I watched as Kirsty Hearne shut her car door, tuck her hair under a leather cowboy hat and walk towards the stable. For some reason it struck me that her walk looked completely certain, self-contained, as if she had everything she wanted. I’d explained our problems on the phone and she was willing to see if she could help. A woman of few words, she introduced herself, cast her eyes over me and Bruce, ran an open-palmed hand softly down his neck, and nodded towards the schooling paddock, where she’d suggested I have a few poles laid out. As I led Bruce around, she arranged the poles into an L-shape, and asked me to lead him through them. No problem. I walked one side of the poles, he walked through, and I breathed a sigh of relief that we’d done something right. Then she asked me to back him through the poles. I pulled at his mouth, pushed him hard in the chest and loudly commanded “BACK!” and he stood annoyingly still. I shouted the command louder and made the push pushier, but still no movement.

“Do you always have to push to move him backwards?” Asked Kirsty.

“Well, yes,” I replied “I’ve always done it that way.” How else was there to do it?

 “And do you always shout?”

“Only if he doesn’t obey.”

“And does he obey?”

“Ummm . . . no,” I said forlornly, looking at the ground. “Not usually, no.”

Kirsty walked over to where Bruce stood firm and asked if she could have his reins. I handed them over feeling an absolute failure. She shook the reins at him, lowered her head slightly and took a short step forward. He stayed immobile. She lowered her head further, and walked towards him more forcefully, and he took a few hurried steps backwards, put in a buck to show his displeasure, and then stepped neatly around the L to the end of the poles. Kirsty rubbed his forehead and told him he was a good boy. He dropped his nose and rested it by her elbow.

“I think we’ve solved that problem,” she said quietly. “Perhaps you could try asking instead of telling. Ask him to step backwards, we’ll practise it later.”

Next, she asked me to lead him forward again, this time walking inside the poles with him. We walked down the straight, and when we got to the turn he walked right through me. I jumped to one side, and hopped back again to finish.

“Did you think about slowing him to make the turn,” she said, and I wasn’t sure if it was a question or a statement.

“Ummmmm, no.”

“And do you always have him walking ahead of you at the pace he wants?”

“I guess so,” I replied, never really having thought about Bruce’s position.
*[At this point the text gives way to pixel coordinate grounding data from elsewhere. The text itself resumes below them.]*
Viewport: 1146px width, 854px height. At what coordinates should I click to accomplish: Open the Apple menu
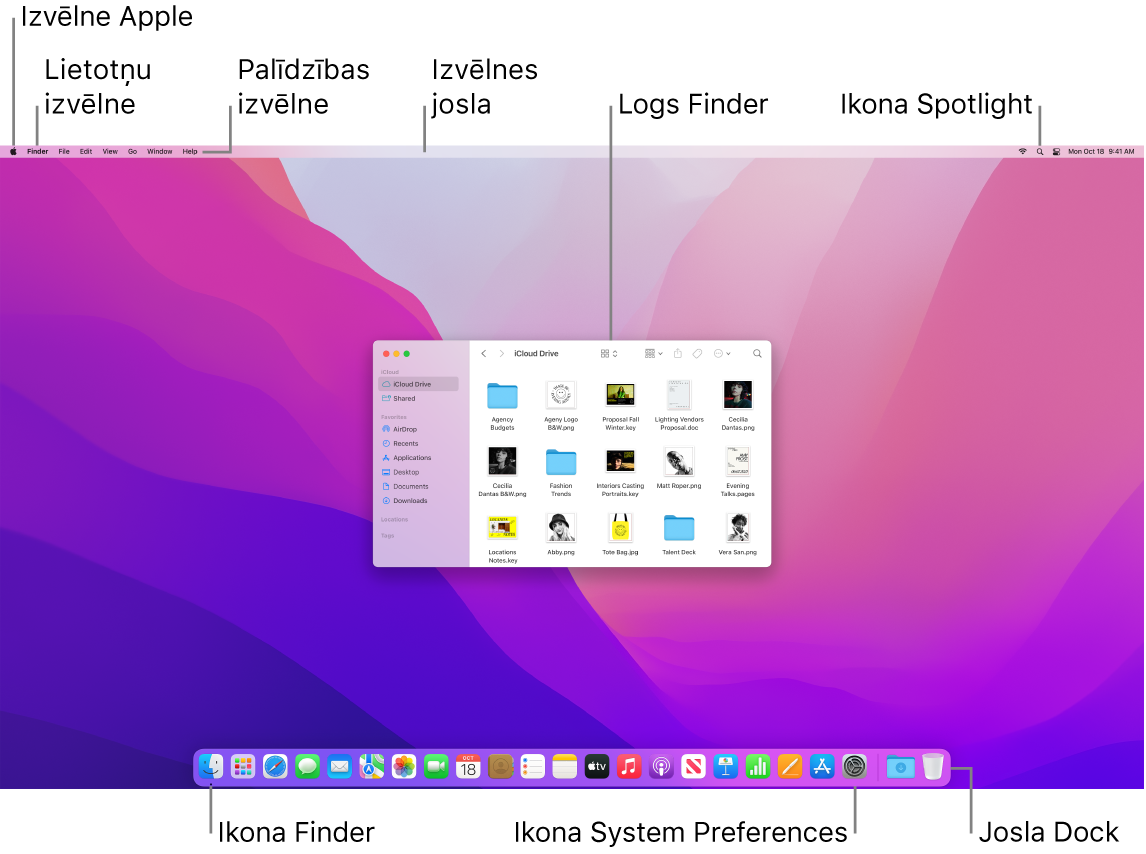12,150
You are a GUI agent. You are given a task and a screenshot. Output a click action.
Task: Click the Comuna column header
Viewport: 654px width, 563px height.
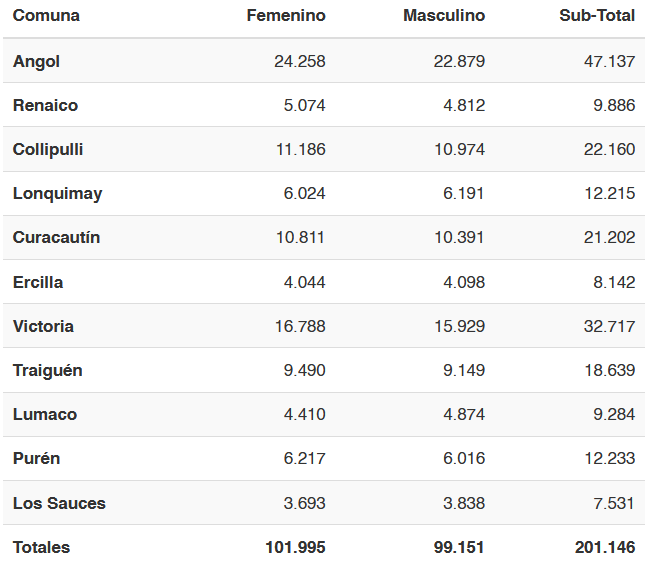pos(46,16)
I’d never really given much thought to leading a horse, I just expected it to do as I said. If it went too fast I’d pull it back and if too slow I’d pull it forward. When I wanted to stop I’d apply pressure until it stopped.

Kirsty showed me how to decide where I wanted Bruce to be, and how to keep him an arm’s distance from my body so we didn’t bump eachother. It was the first time anyone had explained how to give a horse clear directions, rather than correct it when it did wrong, and it made perfect sense. I didn’t know why I didn’t know about it. Then she showed me how to breathe commands instead of shouting them, and we practised going forward on an out breath, and halting by slowing my feet so we stopped in unison without any pressure on the rope. Miraculously, we moved left and right by turning my shoulders. As we went back and forth through pole alley, walking over the poles, and stopping and starting without pulling or tugging on the reins, I felt an incredible sense of elation at the way Bruce responded. If he noticed my feet slow down and my shoulders turn, what else did he notice in my movements? This was all new to me, I’d been taught that being the boss was the key to mastering horses, not breathing.
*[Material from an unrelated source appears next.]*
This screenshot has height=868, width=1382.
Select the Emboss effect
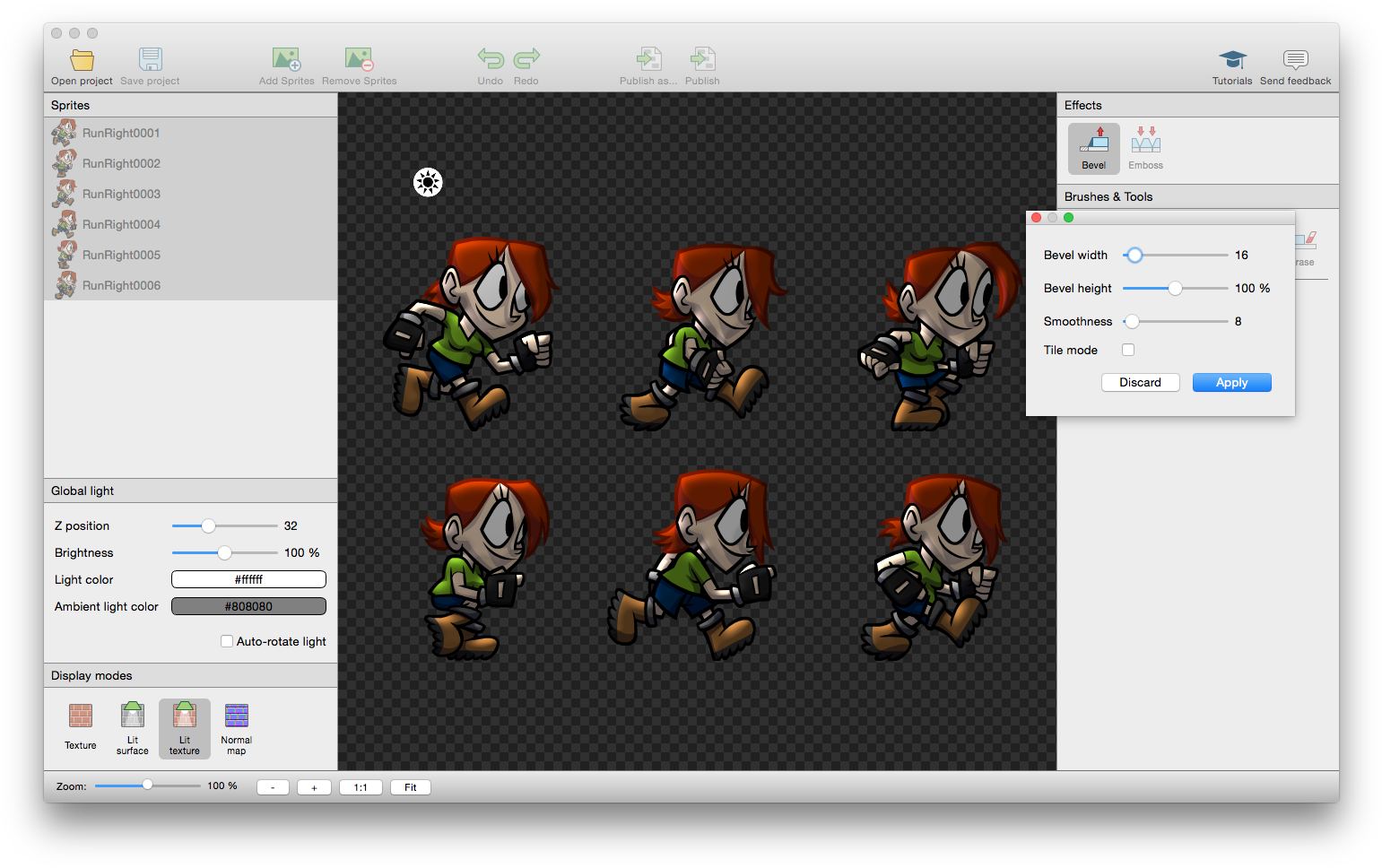tap(1145, 147)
“I think we’ll call it a day there,” said Kirsty after forty minutes. “You both look like you’ve done enough.” As she ran her hand down Bruce’s neck he dropped his head and snorted. “He’s a good horse. You just need to find him his quiet place,” she said.

At the time, I had no idea what she meant, or where that search would take us, but I knew it was our only chance to make things work. So I had to find out.